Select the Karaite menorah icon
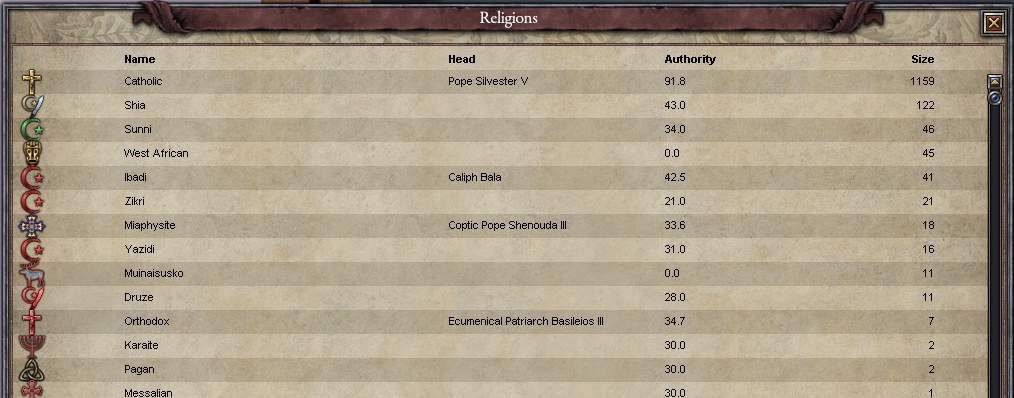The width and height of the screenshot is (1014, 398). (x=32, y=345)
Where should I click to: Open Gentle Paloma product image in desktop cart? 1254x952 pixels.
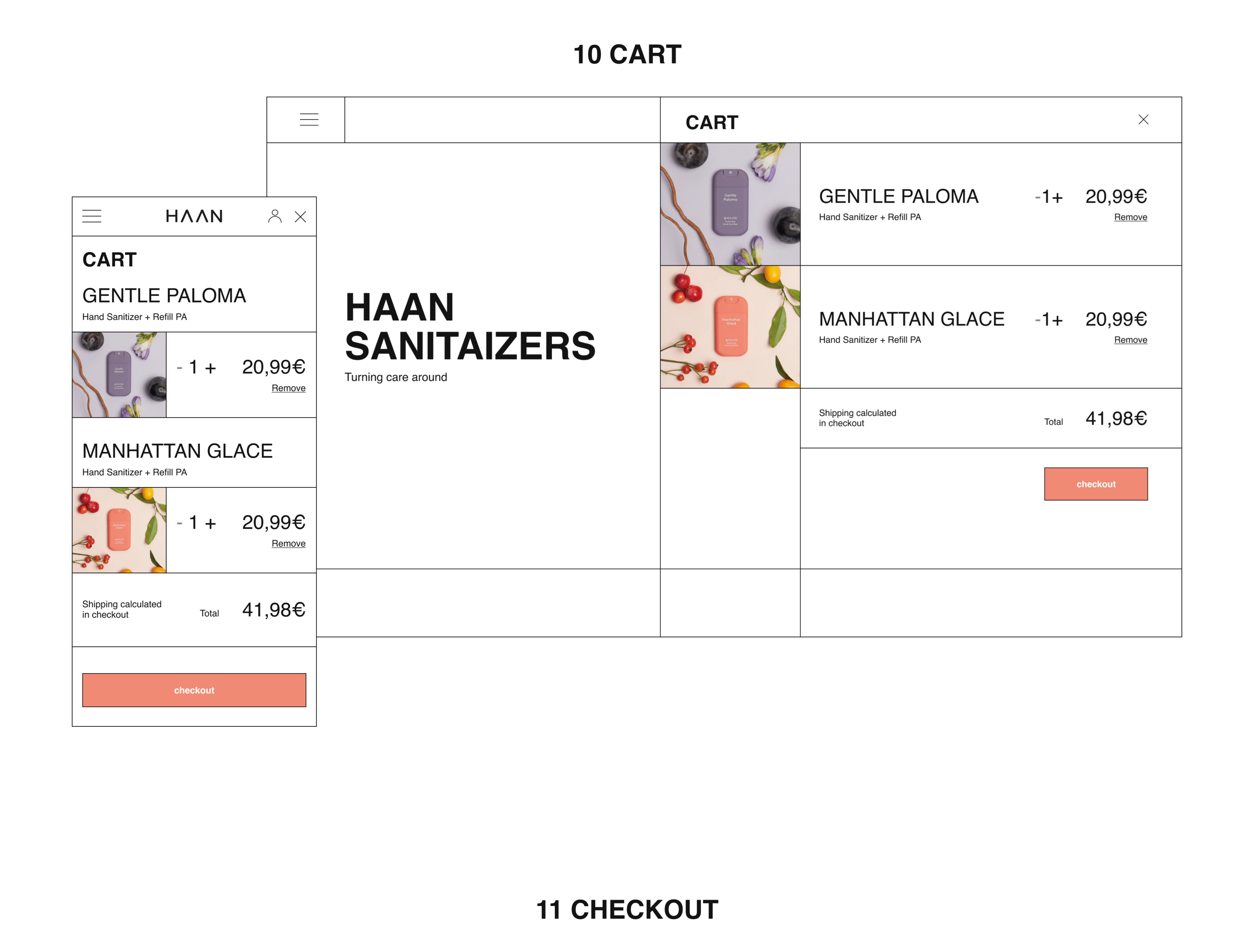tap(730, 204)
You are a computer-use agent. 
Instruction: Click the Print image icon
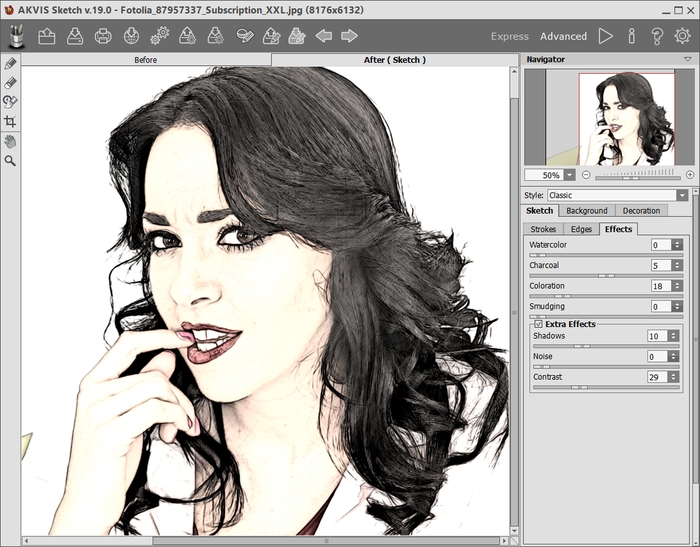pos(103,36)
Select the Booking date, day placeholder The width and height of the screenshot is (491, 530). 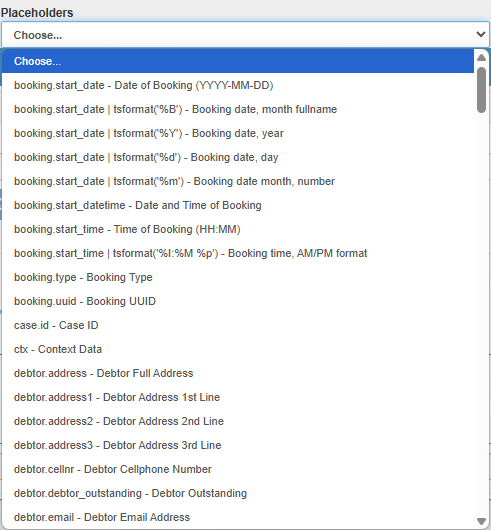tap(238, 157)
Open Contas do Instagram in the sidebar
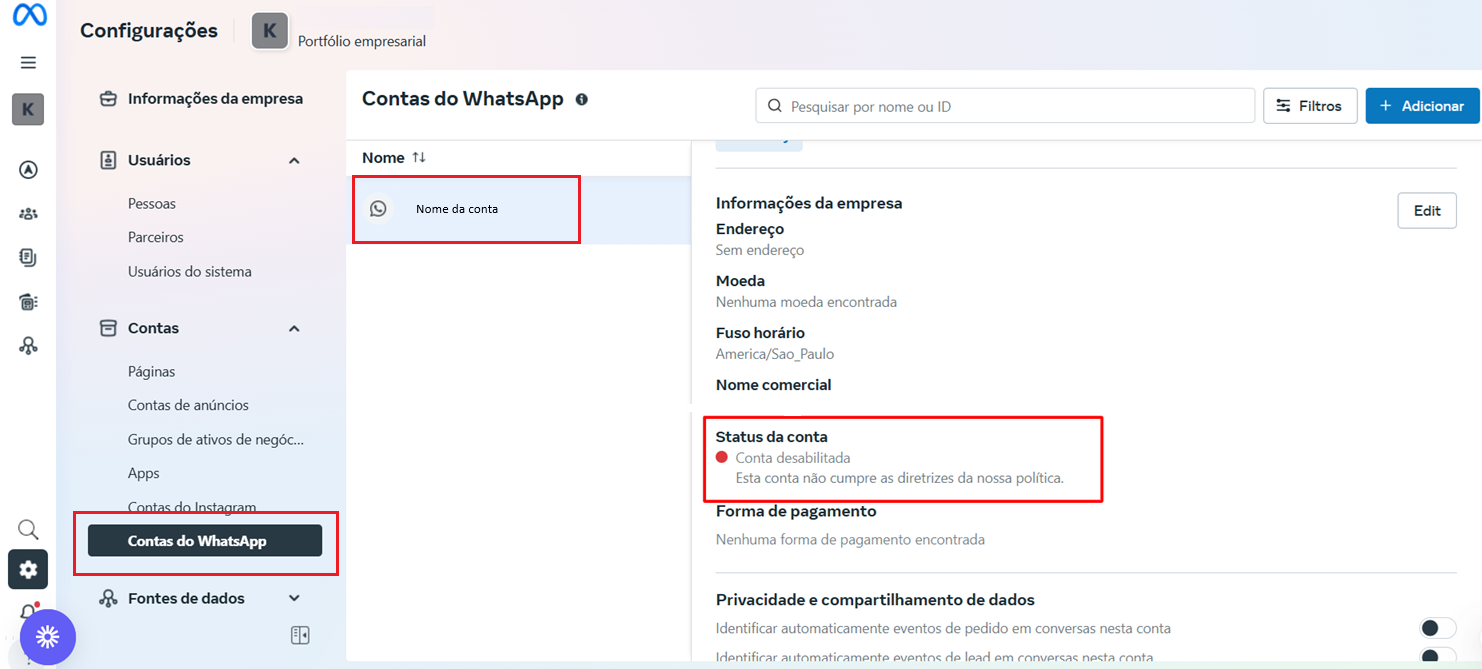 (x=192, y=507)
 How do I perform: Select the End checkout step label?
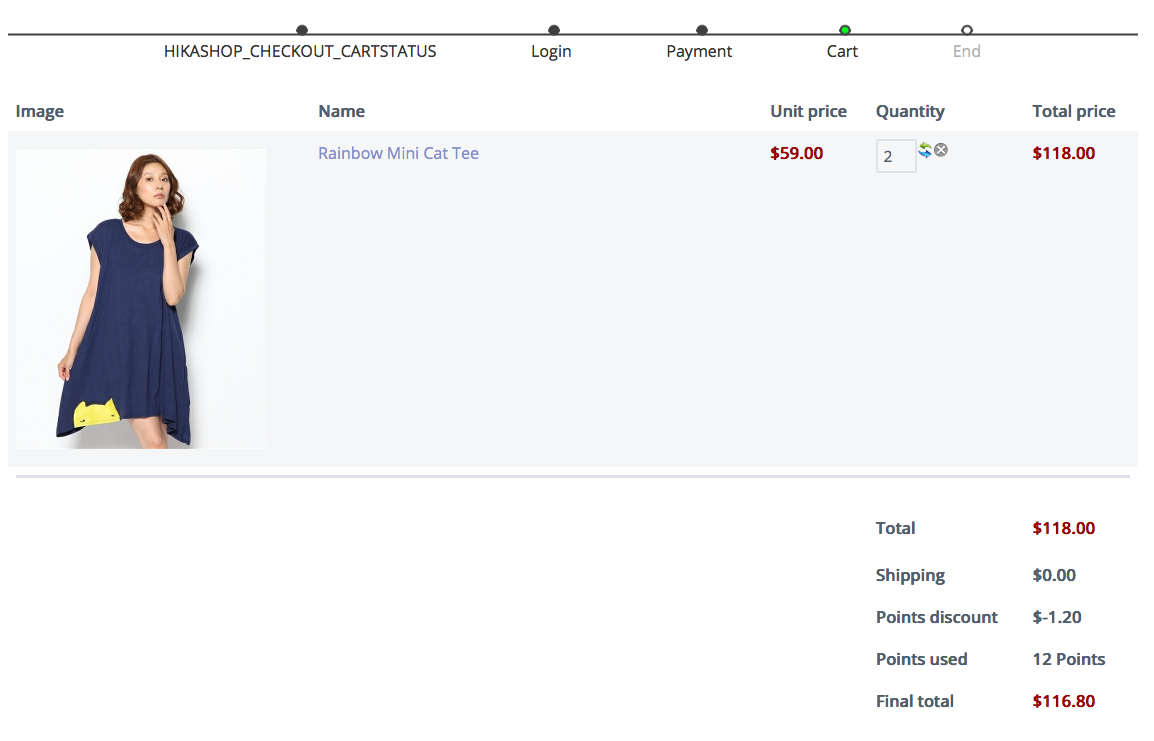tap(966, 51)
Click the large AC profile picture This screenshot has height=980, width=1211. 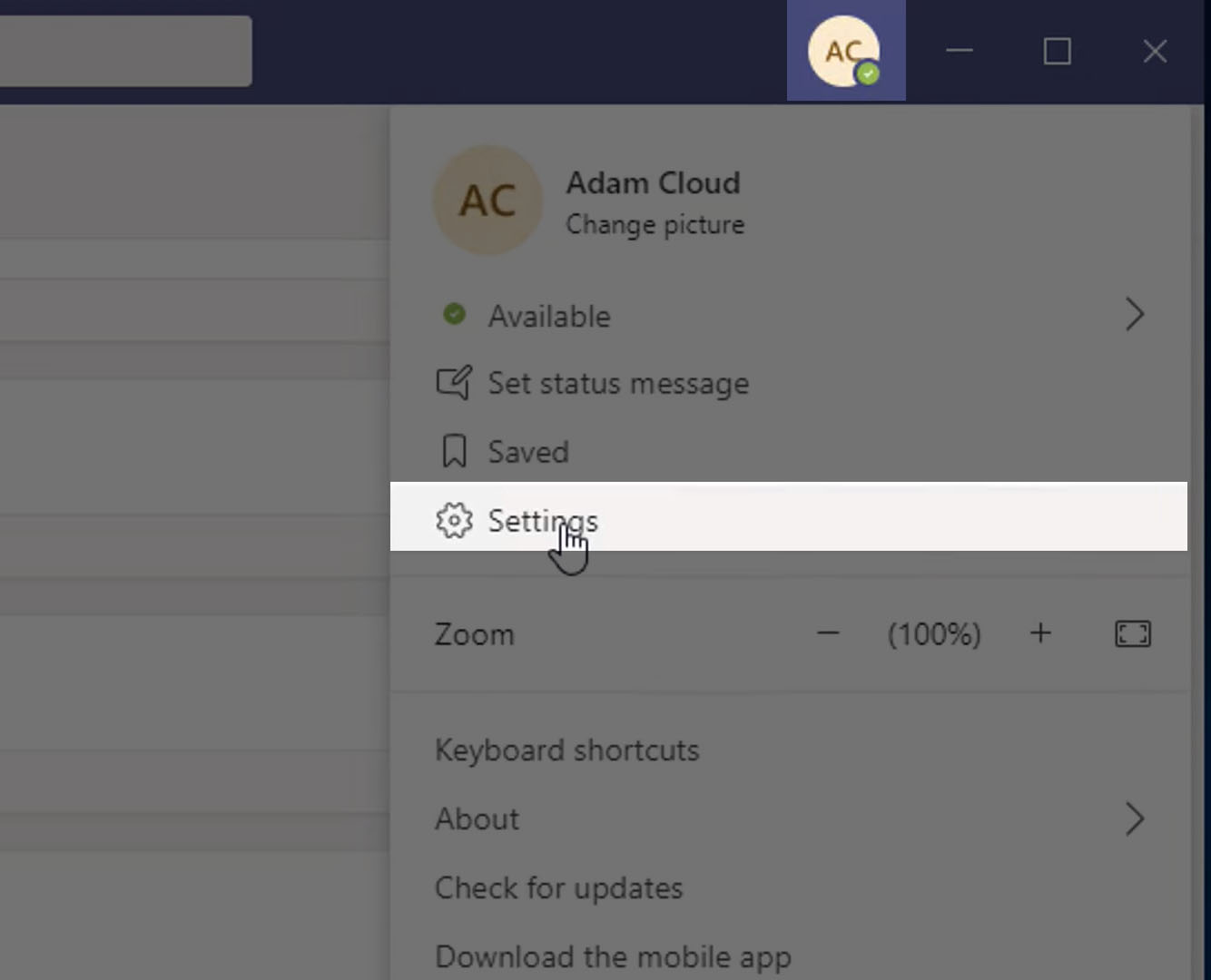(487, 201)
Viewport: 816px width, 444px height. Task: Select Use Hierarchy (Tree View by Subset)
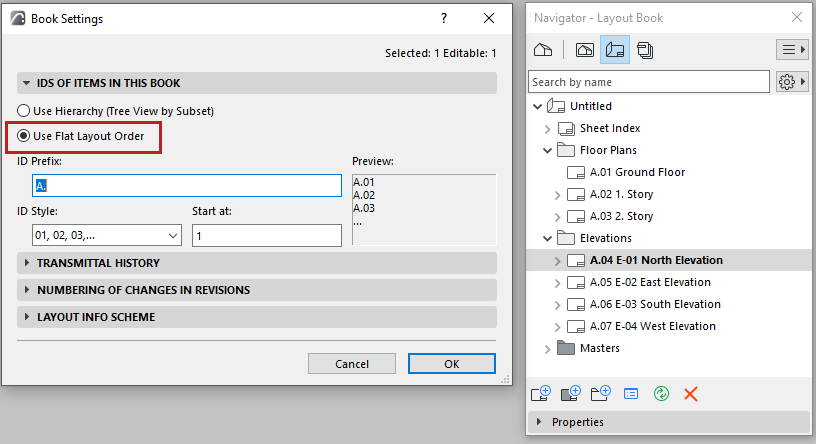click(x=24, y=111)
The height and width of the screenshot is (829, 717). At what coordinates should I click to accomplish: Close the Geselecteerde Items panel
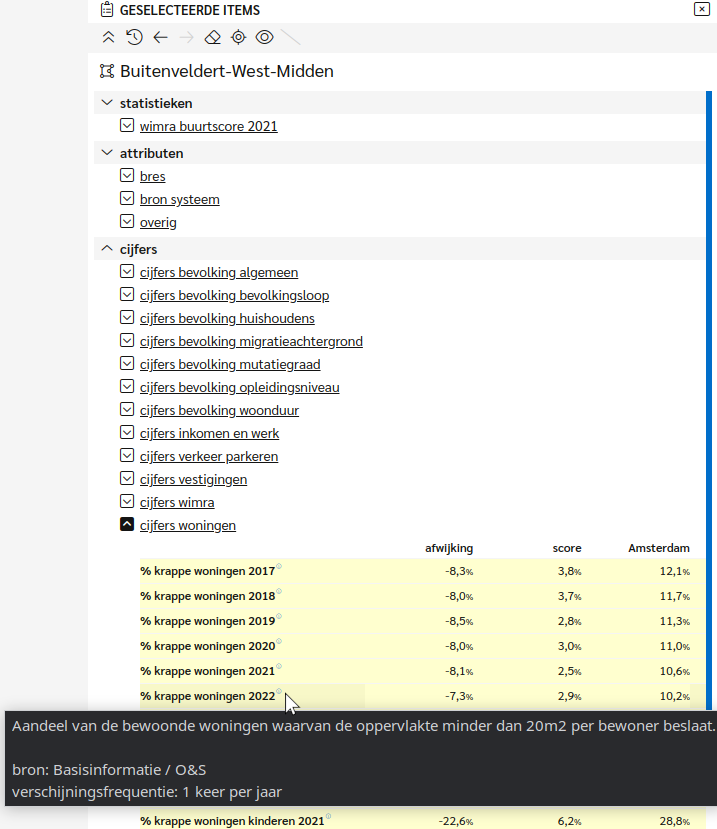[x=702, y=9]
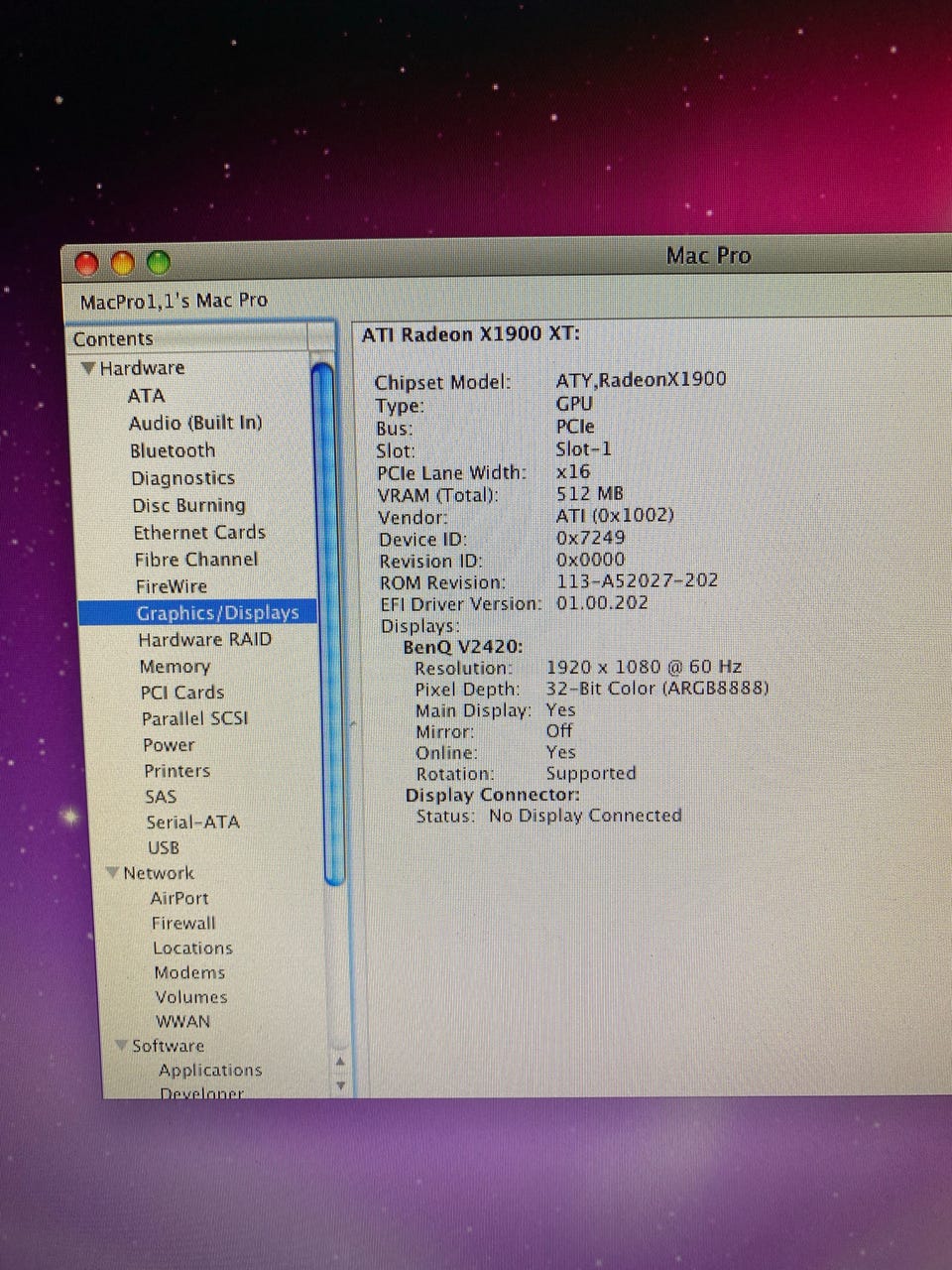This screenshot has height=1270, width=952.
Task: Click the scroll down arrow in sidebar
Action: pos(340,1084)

_Problem to work on_
Please repeat exactly the lines from the one containing "The height and" through the end of the entries, both included, omitting pictures.

_Solution to the exercise_
The height and width of the screenshot is (829, 717). At what coordinates should I click to accomplish: Close the Geselecteerde Items panel
[x=702, y=9]
This screenshot has height=1270, width=952.
Task: Click the scroll down arrow in sidebar
Action: pos(340,1084)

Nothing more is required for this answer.